Autismo – Como Identificar? Sintomas e Tratamentos para o Distúrbio

O autismo é um transtorno que causa um sério comprometimento na interação social e na comunicação. Geralmente, costuma ser percebido nos primeiros anos de vida da criança, sendo compromisso de um profissional a identificação dela e de seus vários graus.

O Transtorno do Espectro Autista (TEA), como também é conhecido, gera uma série de problemas, principalmente relacionados às interações e à comunicação da criança. Além disso, é comum que crianças autistas não sejam tão participativas dentro de seus grupos escolares, por exemplo.

Entenda melhor o que é esse transtorno e como identificá-lo:

O que é Autismo?

o que é autismo

É um transtorno neurológico, que além de comprometer as interações sociais e as comunicações da criança, também desenvolve comportamento restrito e repetitivo.
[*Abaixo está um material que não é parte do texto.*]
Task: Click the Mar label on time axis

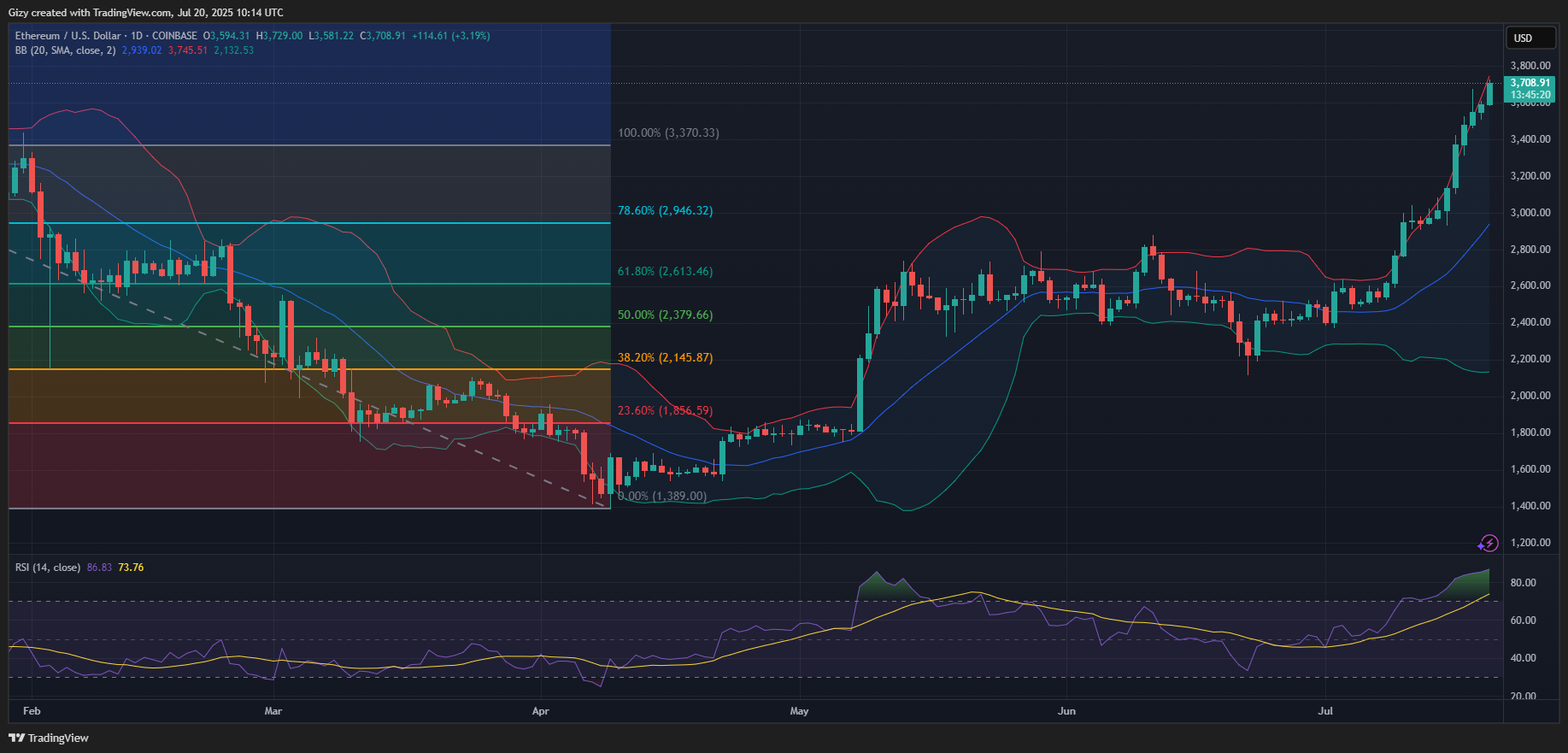Action: (273, 711)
Esse transtorno afeta a forma como o cérebro processa as informações, sendo que as causas envolvem predisposição genética, de cunho hereditário. No entanto, fatores ambientais também podem influenciar no autismo – há estudos que analisam os defeitos congênitos como causa, mas ainda não há resultados concretos sobre o tema.
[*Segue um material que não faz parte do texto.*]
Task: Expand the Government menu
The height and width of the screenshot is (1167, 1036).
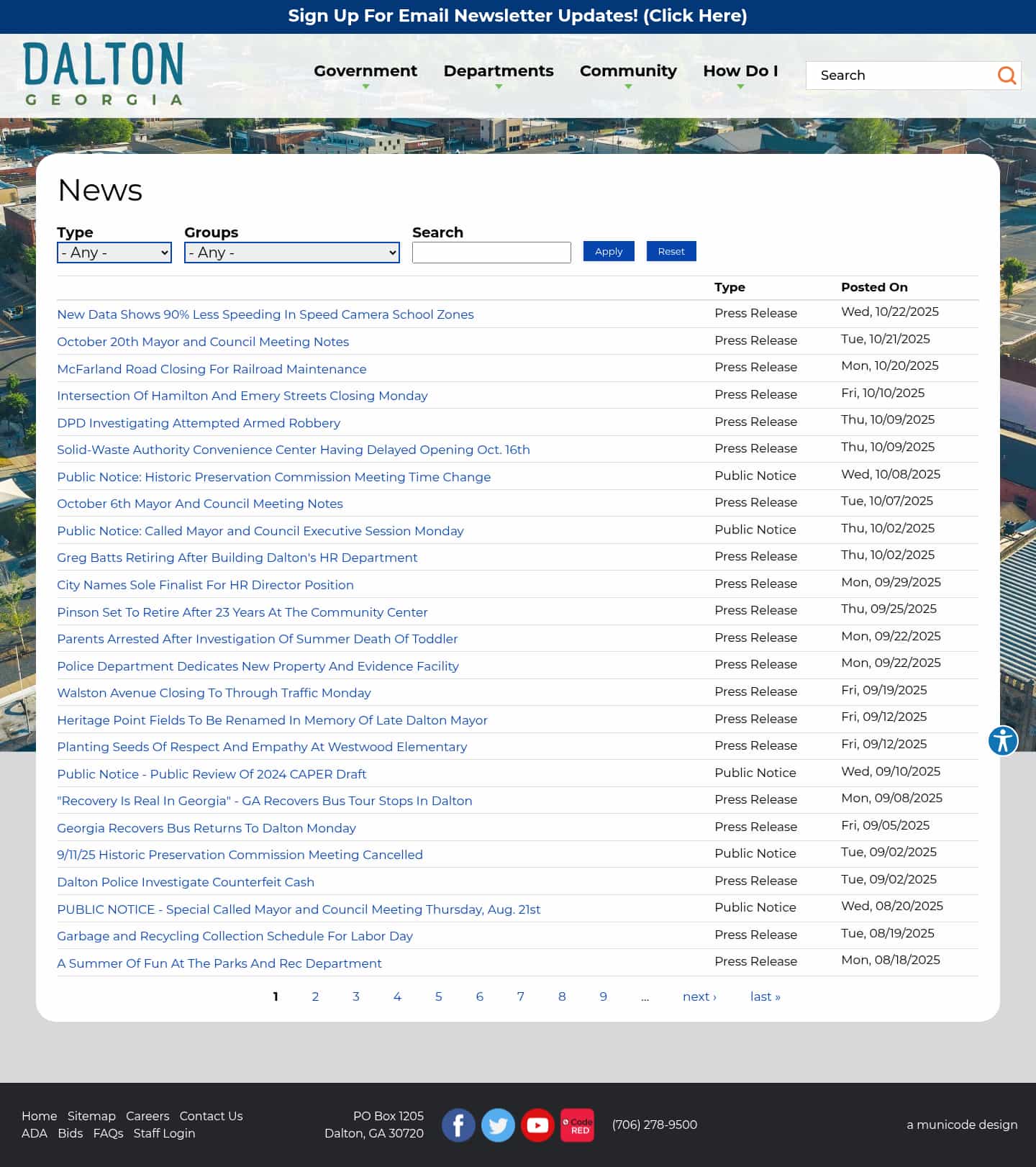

Geralmente, os sintomas aparecem nos 3 primeiros anos de vida da criança. A intervenção rápida auxilia em seu desenvolvimento, ajudando em suas deficiências comportamentais, cognitivas e na fala. O tratamento rápido ajuda a criança a desenvolver alguma habilidade de interação e comunicação, no entanto, sempre terá alguma resistência, já que o autismo não tem cura.
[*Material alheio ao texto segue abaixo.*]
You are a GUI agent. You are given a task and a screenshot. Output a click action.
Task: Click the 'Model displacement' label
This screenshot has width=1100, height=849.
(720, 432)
Há crianças que crescem e têm uma vida relativamente normal, apesar de suas dificuldades em sociedade. No geral, gostam de rotinas e do controle da situação. Ao mudar algo, poderão sentir-se indefesos, gerando uma crise.

Para o diagnóstico do autismo, é observado três pilares fundamentais desse transtorno:

  • Dificuldades em comunicar-se;
  • Dificuldade nas interações sociais;
  • Comportamento incomum (manias).

Tipos de autismo

sintomas de uma criança autista

O autismo é dividido em três tipos:

  • Síndrome de Asperger;
  • Transtorno Autista ou Autismo Clássico;
  • Transtornos invasivos do desenvolvimento.

Síndrome de Asperger

Essa é considerada uma forma mais branda do autismo, um transtorno neurobiológico, que afeta o desenvolvimento. Isso inclui problemas com habilidades sociais, comportamentos excêntricos e/ou repetitivos, criando práticas ou rituais incomuns, como vestir-se em uma ordem específica.

Transtorno Autista ou Autismo Clássico

Esse é um tipo de autismo mais evidente. Além dos sintomas clássicos, também há atrasos significativos na linguagem, aumentando os desafios sociais e de comunicação. É comum que crianças com esse tipo de autismo também desenvolvam deficiências intelectuais.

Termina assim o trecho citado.